Last week, we looked at a case out of the 8th Circuit talking about a case similar to the case we will discuss today. In United States v Suellentrop, the 8th Circuit allowed evidence to be submitted of pictures found on a cell phone after the pictures were found and provided to the police by a citizen. In Sullentrop, the 8th Circuit determined that the limitations on searching cell phones demanded by the Supreme Court in Riley v California did not apply to a citizen who was not acting at the behest of the police.
In today’s case, the First Circuit deals with similar circumstances and invoked the “private search doctrine”. Under the doctrine officers are allowed to look at evidence unearthed by a private party and provided to the officer as long as the officer’s review is limited to the scope of the initial search by the private citizen. So, let’s see if the officers fared as well in the 1st Circuit as they did in the 8th.
FACTS
The defendant and his wife were sitting at home when the wife used the defendant’s phone to unlock a video game. While doing so she scrolled through the defendant’s picture files and found a photo of the defendant exposing himself.

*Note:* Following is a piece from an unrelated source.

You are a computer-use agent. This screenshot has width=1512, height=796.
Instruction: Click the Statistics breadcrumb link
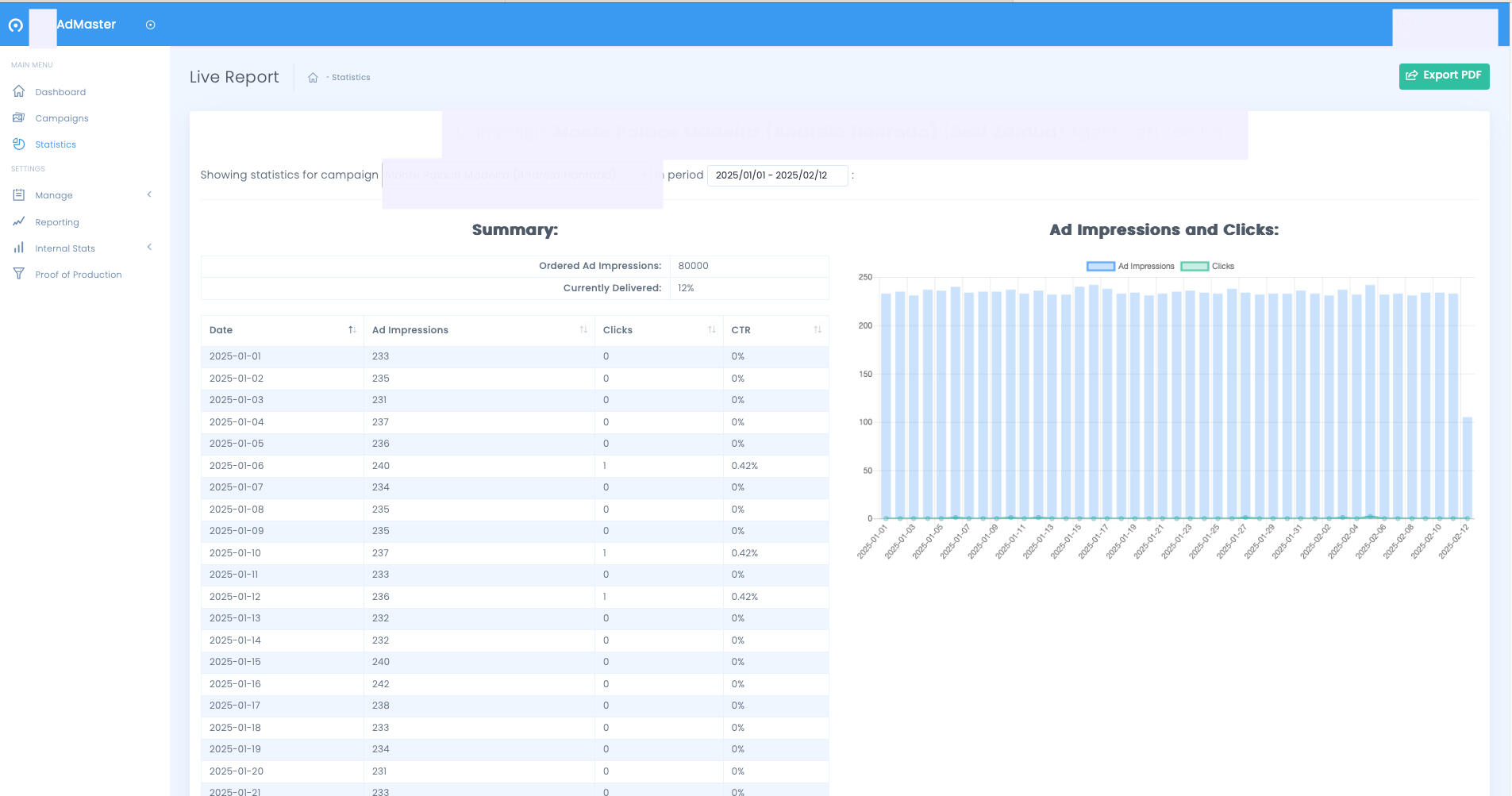[351, 78]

When questioned about the picture the defendant claimed it was an old photo and took his phone back.
Later that night after the defendant went to bed, Mrs. Sanchez found the phone and continued scrolling through the pictures. She found a video of their 6-year-old daughter masturbating the defendant. She then demanded that the defendant leave the house but kept his cell phone. Sanchez called her uncle, a local police official, and told him what had occurred. She then brought the phone to her uncle and played the fourteen second video. The uncle suggested she go to the police station, where she played the video for the desk officer. The next day Sanchez met an investigator and again played the short video. The investigator then brought Sanchez to meet with the prosecutor and federal agents, and again she played the video. At no time did the police take possession of the phone or view any pictures or videos other than the one short video shown by Sanchez.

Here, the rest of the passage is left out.